Page excerpt
________________________________________
After both of you had your clothes off, he graduated to challenging you to touch parts of his body, but I don’t remember the specifics. When I dream about it, I always wake up before that part, sometimes shamefully wetted in my body’s desperate bid to desiccate this memory before I drown in the pool it has made as thick as raw honey.
My body has perfected how to make pleasure from pain. In order to find legibility in a world where you must be the villain, it needs me to forget about how you have been victimized.
I used to blame you for what happened. For your selflessness. For agreeing to relinquish yourself so that you might replace this other boy’s sadness the way laughter was never able to. For being so trusting. For foolishly believing any Black child could fulfill their most frightening desires in this world and still claim safety. For why I can’t escape these dangerously queer desires even now. And there was no resolving your existence with my commitment to punishing you for what, to this world submerged in misafropedia, are irreparable crimes.
You could say that this was the first moment I allowed a boy inside this body, but it would be more accurate to call it the first excavation of a boy—of you—from it. Underneath that tent, the touch of the oldest son of my mother’s friend felt right to want but not right to receive, and my lack of faith in the sanctity of this contradiction would kill whatever innocence I still granted myself, just as Mata had always warned me a lack of faith would do.
You had been the only sacred thing I knew for sure, and so I believed your naive longing for illicit intimacies had created me queer in your image. I hated this body you bequeathed to me, and so I came up with countless ways to have no body at all as long as my knees still refused to be scrubbed clean of the dirt and crumbs from that boy’s unswept floor thousands of showers later.
________________________________________
Data
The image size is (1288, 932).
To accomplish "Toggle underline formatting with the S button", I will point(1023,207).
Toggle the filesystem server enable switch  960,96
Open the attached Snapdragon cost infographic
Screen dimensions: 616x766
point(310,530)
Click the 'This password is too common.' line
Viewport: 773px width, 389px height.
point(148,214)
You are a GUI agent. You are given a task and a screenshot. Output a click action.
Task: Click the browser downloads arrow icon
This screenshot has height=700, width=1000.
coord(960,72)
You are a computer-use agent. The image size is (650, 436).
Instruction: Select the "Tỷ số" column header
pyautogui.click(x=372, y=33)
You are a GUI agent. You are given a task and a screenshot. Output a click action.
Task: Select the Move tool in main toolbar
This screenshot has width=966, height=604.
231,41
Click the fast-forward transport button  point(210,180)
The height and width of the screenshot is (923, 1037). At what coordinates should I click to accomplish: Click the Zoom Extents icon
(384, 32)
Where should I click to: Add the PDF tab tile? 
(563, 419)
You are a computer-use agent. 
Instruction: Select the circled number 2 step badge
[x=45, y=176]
________________________________________
Work instructions
Please retype the stretch of the memoir excerpt from "You could say" through "of showers later.". The records have no connection to the memoir excerpt.

Answer section
You could say that this was the first moment I allowed a boy inside this body, but it would be more accurate to call it the first excavation of a boy—of you—from it. Underneath that tent, the touch of the oldest son of my mother’s friend felt right to want but not right to receive, and my lack of faith in the sanctity of this contradiction would kill whatever innocence I still granted myself, just as Mata had always warned me a lack of faith would do.
You had been the only sacred thing I knew for sure, and so I believed your naive longing for illicit intimacies had created me queer in your image. I hated this body you bequeathed to me, and so I came up with countless ways to have no body at all as long as my knees still refused to be scrubbed clean of the dirt and crumbs from that boy’s unswept floor thousands of showers later.